__Provided information__
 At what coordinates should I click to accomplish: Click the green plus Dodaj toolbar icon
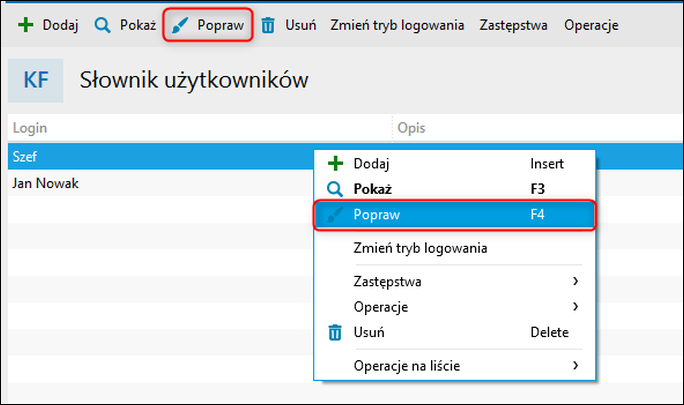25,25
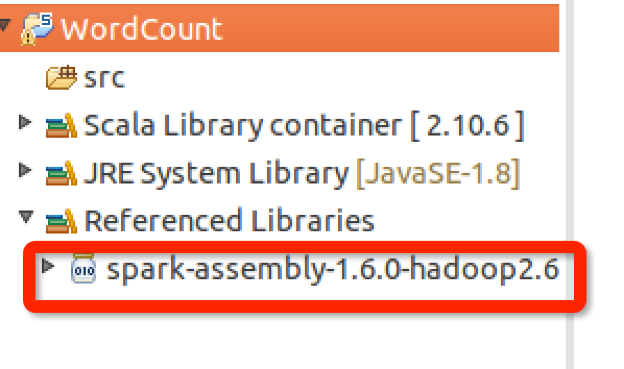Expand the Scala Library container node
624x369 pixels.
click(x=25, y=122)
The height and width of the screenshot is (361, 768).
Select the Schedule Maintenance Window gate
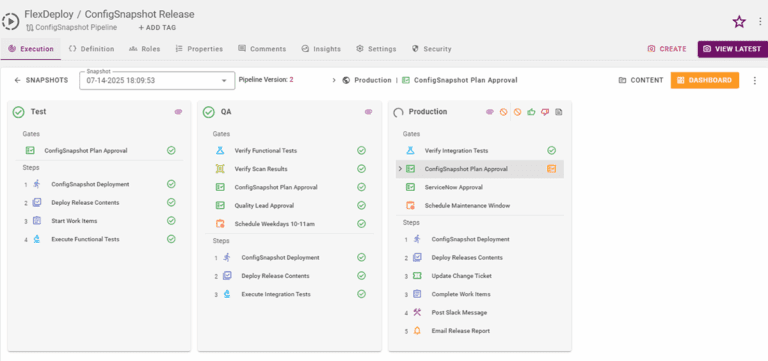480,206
* * *
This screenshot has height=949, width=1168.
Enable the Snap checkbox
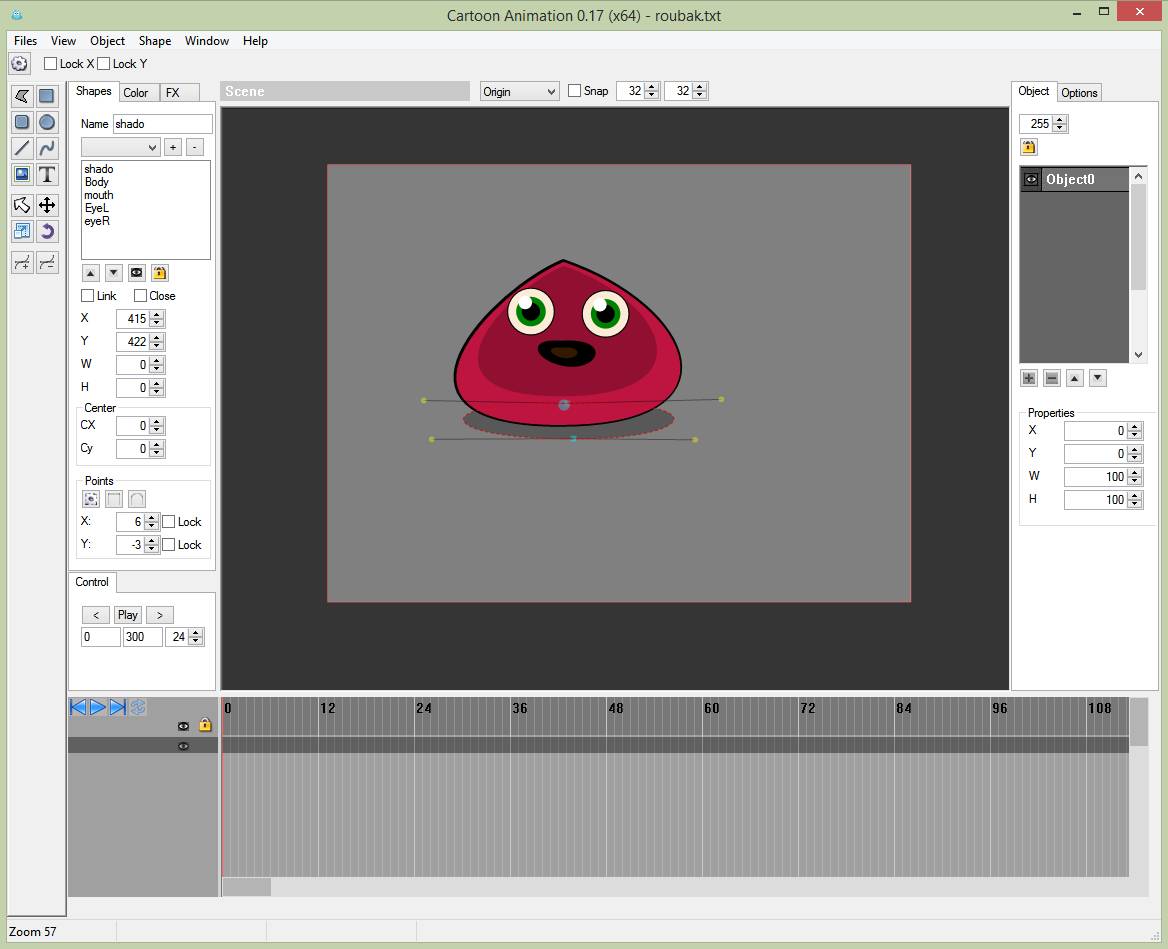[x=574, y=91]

__Prompt__
Output the records starting at the line containing "This screenshot has height=949, width=1168." and ending at the line containing "[x=574, y=91]" as a two-column CSV with the columns instruction and location. Use one row per record, put its text and its answer each in a single quoted field with line breaks turned into spaces, and leave out the pictures.

__Result for this task__
instruction,location
"This screenshot has height=949, width=1168. Enable the Snap checkbox","[x=574, y=91]"